# Stated problem A:
In the text about anger, what does assertiveness keep everything focused on?
# Stated problem B:
Please reproduce the text about anger word for word, starting at "Anger and Aggression are Always" and ending at "to our advantage.".
# Stated problem C:
Pick up the text about anger after its final sentence and write what comes next.

# Selection:
Anger and Aggression are Always Associated with one Another
anger and aggression are not supposed to coincide with each other. We tend to believe that if we relieve our emotions, we are doing something right. Acting aggressively is not working on our emotions. Instead, we are choosing to postpone our aggression for another time.
Aggressive behavior is one of the only tools that we resort to when expressing anger. You have to start to find healthy tools for anger expression.
Healthy tools that help combat anger: assertive skills, positive self-talk, promoting rational beliefs. Taking anger management classes will help you learn when it is the right time to use specific tools.
People Must be Aggressive to Get What They Want
We tend to believe that we need an ultimatum to get what we want. We sometimes believe that we need to use aggression to manipulate situations to our advantage.
Assertiveness is the way to fix this problem. Assertiveness is the way that you can get what you want without acting aggressively. Assertiveness keeps everything focused on the situation and not on the people involved.
Anger is Inherited
If we believe that anger is inherited, that gives us no means to fix our anger. If you believe that anger is inherited, you have bought yourself a ticket to being angry for the rest of your life.
Studies show that anger is a learned process. Since anger is learned, it is something that we can unlearn. Not only is it something that we can unlearn, but we can also learn different ways to healthily cope with it.
Our mother or father might also be an angry person but that does not mean we inherit anger.
Venting Anger is Effective in Relieving Anger
For example, punching the wall, screaming into a pillow, etc. are ways you can vent anger. Venting anger gives the illusion of immediate relief.

# Dataset extract:
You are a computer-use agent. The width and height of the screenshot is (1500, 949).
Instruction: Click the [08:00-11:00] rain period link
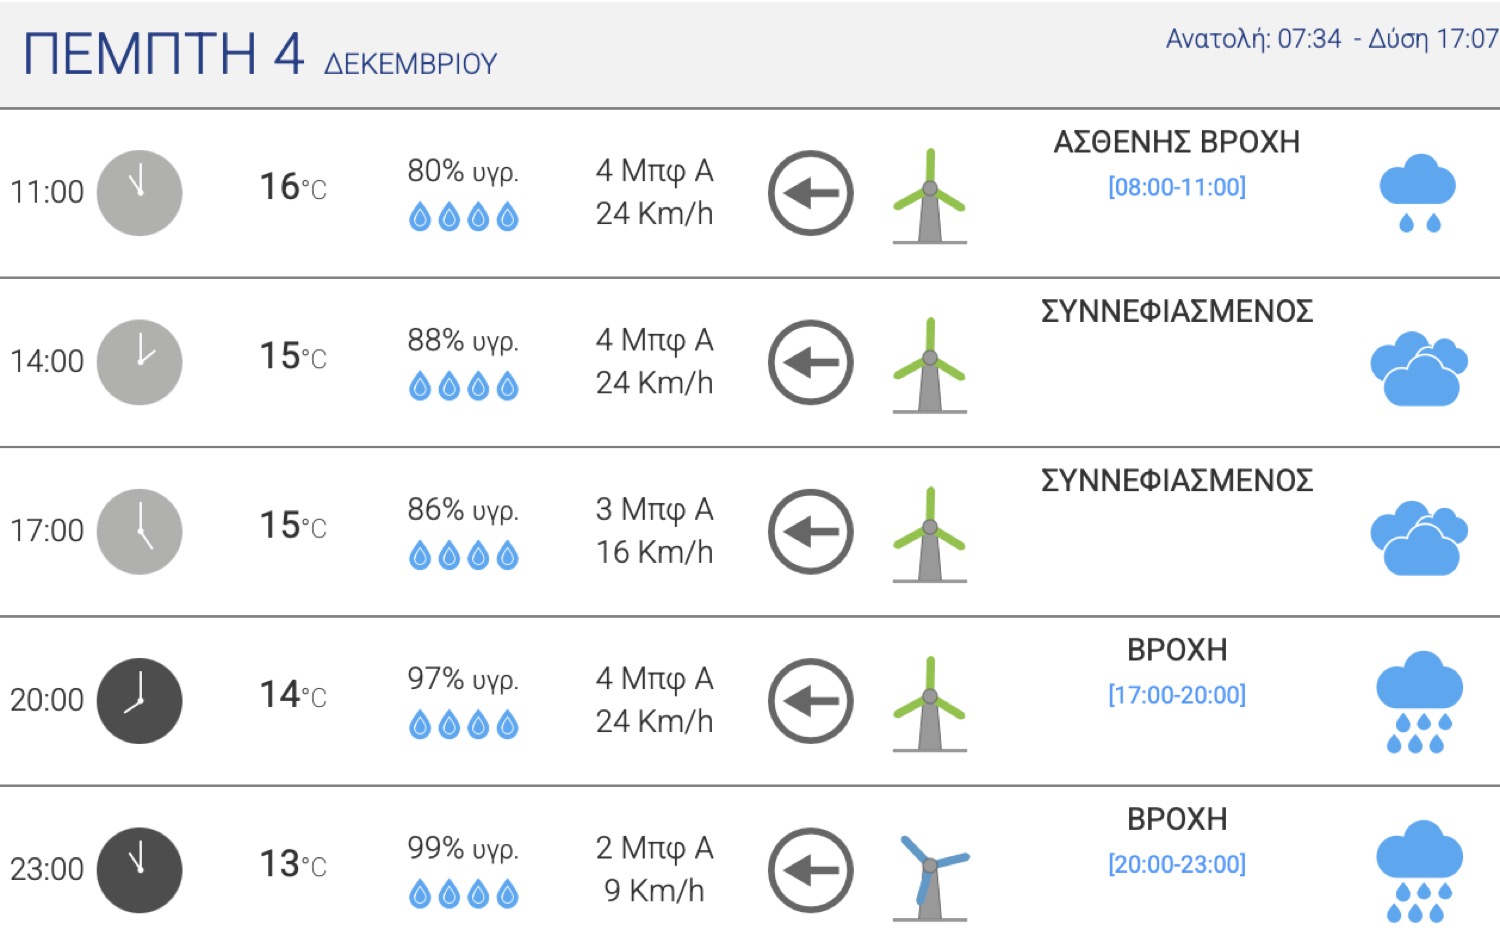[x=1176, y=187]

# Task answer A:
The situation, not the people involved.

# Task answer B:
Anger and Aggression are Always Associated with one Another
anger and aggression are not supposed to coincide with each other. We tend to believe that if we relieve our emotions, we are doing something right. Acting aggressively is not working on our emotions. Instead, we are choosing to postpone our aggression for another time.
Aggressive behavior is one of the only tools that we resort to when expressing anger. You have to start to find healthy tools for anger expression.
Healthy tools that help combat anger: assertive skills, positive self-talk, promoting rational beliefs. Taking anger management classes will help you learn when it is the right time to use specific tools.
People Must be Aggressive to Get What They Want
We tend to believe that we need an ultimatum to get what we want. We sometimes believe that we need to use aggression to manipulate situations to our advantage.

# Task answer C:
This kind of relief is only temporary and results in more anger.
Breaking the Habit of Anger
Anger is Habitual
The longer we allow our irritation to manifest into anger, the more familiar the pattern becomes to us.
We stop thinking about anger, we just allow it to happen.
Our brain recognizes that we are irritated and allows us to return to that pattern.
How to Break this Habit
The first step is acknowledging your anger and recognizing it.
Acknowledgment alone is not enough to cure your angry emotions. In the next section, we will discuss how you can develop tools to break your angry habits.
Tools to Break this Habit
Start to recognize when your anger is escalating.
Try breathing exercises, thought-stopping, or taking a time out.
Use timeout when you notice that your anger is starting to escalate. Remove yourself from the situation and stop thinking about it.
The Anger Meter
Online Anger Management Courses
This section has a little preview of the rich information included in our Fully Online Anger Management Level 1 and Level 2 online courses. Both of our courses are chalked full of valuable information to help you identify and manage anger.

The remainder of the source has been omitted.